There are also plenty of side streets and alleys to hide. An area behind Sower's business is used so often that officers dubbed it "condom alley" for the used prophylactics strewn about near the concrete walls and chain-link fences.
"There has to be a multi-pronged attack because there is not one silver bullet for this," said Los Angeles Police Sgt. Marc Evans, officer in charge of the North Hollywood Area Vice Unit.
Evans said officers go after prostitutes on a daily basis with an emphasis on trying to arrest pimps, who often drop off the prostitutes on the street corners. Stings like the one on Thursday aimed at johns also combat the problem on the demand side.
Unfortunately, Evans added, stings can't be conducted all the time and, "I guess memories fade because they come back for more."
Evans, who has conducted more than 3,000 prostitution investigations in his six-year career with the North Hollywood Vice Unit, said johns arrested during these stings vary in age and social class, running the gamut from local firefighters and attorneys to rabbis, ministers and doctors.
On Thursday around 11 a.m., Evans said, the team arrested a man named Donald Hall, 43, of Palmdale, who identified himself as a minister and begged to be let go because he didn't want to lose his job or hurt his family.

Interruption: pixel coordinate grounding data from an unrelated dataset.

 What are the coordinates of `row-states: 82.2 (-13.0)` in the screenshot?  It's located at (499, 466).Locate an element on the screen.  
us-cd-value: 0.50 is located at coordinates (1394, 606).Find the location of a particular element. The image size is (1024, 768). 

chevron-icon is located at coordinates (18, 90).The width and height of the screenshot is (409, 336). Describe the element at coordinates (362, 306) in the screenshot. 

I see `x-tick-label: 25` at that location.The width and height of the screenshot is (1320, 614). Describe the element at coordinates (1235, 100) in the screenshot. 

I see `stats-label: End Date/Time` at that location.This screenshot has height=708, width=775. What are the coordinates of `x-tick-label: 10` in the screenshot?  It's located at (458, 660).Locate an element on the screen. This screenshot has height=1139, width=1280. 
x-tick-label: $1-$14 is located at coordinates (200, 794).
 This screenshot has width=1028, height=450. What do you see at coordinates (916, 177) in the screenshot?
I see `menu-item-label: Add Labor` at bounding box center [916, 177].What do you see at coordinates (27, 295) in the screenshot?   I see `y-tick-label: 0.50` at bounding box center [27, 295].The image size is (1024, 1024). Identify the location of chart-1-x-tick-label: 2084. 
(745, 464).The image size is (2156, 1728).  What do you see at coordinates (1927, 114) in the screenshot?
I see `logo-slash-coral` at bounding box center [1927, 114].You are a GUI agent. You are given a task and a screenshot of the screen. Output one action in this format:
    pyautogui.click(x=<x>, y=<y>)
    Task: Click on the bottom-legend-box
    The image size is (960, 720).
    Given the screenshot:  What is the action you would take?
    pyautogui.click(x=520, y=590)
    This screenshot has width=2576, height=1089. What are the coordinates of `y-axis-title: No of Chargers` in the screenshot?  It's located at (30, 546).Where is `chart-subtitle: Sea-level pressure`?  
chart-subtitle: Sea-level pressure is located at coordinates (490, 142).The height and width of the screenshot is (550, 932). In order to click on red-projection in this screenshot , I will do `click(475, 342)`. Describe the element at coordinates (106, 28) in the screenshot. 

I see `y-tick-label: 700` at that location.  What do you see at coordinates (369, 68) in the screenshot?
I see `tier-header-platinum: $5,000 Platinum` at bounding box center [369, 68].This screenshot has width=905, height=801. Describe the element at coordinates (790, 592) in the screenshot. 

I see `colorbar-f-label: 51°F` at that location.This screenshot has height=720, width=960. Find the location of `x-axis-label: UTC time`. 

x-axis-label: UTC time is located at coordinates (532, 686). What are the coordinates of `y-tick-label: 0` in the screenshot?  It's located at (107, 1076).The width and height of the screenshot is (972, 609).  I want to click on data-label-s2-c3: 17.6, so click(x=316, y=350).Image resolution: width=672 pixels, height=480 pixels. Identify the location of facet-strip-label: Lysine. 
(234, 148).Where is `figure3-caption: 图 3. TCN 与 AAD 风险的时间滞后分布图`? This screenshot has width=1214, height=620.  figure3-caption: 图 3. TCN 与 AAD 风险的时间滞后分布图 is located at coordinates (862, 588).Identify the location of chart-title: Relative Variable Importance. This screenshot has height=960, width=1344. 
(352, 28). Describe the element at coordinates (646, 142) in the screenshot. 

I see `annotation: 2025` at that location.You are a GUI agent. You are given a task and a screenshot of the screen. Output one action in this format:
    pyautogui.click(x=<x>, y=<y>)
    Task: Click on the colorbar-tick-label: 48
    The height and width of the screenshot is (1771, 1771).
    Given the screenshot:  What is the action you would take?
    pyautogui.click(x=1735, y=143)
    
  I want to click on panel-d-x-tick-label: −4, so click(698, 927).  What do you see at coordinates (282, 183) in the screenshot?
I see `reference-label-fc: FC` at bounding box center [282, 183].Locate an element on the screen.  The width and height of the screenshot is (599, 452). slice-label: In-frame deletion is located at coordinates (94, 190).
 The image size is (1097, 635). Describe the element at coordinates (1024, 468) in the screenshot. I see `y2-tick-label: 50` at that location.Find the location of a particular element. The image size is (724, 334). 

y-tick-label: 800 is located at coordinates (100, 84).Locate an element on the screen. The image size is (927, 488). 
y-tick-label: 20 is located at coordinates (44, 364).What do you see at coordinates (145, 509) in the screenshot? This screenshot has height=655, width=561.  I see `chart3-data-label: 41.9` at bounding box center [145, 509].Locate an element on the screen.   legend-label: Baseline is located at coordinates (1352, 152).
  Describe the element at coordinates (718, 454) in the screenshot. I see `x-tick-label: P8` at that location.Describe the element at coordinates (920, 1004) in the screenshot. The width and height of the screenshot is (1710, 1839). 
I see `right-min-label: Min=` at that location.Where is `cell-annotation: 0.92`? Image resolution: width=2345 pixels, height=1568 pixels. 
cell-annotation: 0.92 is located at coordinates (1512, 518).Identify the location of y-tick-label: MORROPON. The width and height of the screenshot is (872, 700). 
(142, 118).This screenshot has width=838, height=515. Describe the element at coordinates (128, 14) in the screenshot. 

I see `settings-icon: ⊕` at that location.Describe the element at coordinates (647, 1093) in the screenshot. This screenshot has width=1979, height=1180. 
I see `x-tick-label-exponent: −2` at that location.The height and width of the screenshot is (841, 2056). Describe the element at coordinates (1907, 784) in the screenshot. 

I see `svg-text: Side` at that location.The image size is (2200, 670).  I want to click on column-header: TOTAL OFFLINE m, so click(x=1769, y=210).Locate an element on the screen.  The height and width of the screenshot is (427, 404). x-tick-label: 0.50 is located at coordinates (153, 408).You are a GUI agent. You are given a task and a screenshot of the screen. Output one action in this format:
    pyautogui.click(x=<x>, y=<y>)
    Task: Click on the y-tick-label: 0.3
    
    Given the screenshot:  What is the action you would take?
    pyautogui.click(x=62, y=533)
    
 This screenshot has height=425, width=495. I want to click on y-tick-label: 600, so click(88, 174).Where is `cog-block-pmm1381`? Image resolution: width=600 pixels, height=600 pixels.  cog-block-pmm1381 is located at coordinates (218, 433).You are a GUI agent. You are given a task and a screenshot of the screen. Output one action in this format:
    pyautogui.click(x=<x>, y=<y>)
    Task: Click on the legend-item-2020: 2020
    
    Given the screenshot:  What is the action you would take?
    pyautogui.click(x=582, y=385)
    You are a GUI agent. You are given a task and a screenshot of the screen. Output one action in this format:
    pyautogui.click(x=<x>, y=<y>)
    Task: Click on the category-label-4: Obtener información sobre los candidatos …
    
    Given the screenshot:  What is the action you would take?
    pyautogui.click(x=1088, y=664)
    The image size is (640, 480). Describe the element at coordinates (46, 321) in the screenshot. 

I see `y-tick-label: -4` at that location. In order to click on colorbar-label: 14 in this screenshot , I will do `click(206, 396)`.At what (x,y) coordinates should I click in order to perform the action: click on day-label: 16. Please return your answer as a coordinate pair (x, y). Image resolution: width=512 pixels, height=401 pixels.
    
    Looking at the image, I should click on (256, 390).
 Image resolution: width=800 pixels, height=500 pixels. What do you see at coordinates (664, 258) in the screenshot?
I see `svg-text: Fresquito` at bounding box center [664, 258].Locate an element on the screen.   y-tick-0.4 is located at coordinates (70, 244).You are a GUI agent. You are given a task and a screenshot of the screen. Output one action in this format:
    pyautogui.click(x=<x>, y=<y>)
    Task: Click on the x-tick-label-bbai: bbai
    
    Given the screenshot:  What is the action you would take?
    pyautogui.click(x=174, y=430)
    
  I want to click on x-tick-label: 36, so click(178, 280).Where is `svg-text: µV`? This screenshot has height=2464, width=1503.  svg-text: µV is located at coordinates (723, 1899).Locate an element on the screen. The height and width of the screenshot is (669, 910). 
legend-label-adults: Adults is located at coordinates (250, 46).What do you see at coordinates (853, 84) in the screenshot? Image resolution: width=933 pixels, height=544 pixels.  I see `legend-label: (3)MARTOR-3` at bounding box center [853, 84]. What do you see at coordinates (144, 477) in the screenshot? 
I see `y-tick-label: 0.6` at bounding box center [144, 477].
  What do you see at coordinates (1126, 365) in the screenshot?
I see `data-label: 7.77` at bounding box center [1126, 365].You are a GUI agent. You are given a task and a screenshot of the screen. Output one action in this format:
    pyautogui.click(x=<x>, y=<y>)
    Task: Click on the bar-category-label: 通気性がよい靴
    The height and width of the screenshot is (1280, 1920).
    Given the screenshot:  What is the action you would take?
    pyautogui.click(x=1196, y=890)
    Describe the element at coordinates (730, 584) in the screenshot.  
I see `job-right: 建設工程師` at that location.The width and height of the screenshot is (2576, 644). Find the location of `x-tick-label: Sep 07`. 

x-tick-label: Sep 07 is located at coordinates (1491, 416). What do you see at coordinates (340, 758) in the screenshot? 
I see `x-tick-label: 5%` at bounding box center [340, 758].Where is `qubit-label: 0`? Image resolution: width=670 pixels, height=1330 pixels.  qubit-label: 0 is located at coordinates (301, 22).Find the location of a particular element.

"On one hand, you feel bad because if everything he's saying is true it is going to ruin his life," Evans said. "But on the other hand, he shouldn't have stopped here and put all of that at risk."
Sower said she also has empathy for the women who sell their bodies but has to protect her family business, which has been on the corner of Neenach Street and Lankershim Boulevard since 1959.
"I want it to go away," Sower said. "It was going so well, but it's back and all we want is for it to go away."
Even her sons, who have been propositioned by the prostitutes in the area before, have taken up the fight, with one set on becoming a police officer to help combat the problem that has plagued his neighborhood.
"This is where I grew up, this is my family business," Sower said. "I'm not going to be chased out of here by hookers."
Police identified some of the others arrested Thursday as: Samuel Rosales, 37, of Sylmar; Carolyn Seaberry, 19, of Victorville; Ernesto Rosales, 41, of Pico Rivera; Juan Garcia, 30, of Sylmar; Eric Espinoza, 24, of Van Nuys; and Donald Hall, 43, of Palmdale.
Identities of the others were not immediately available.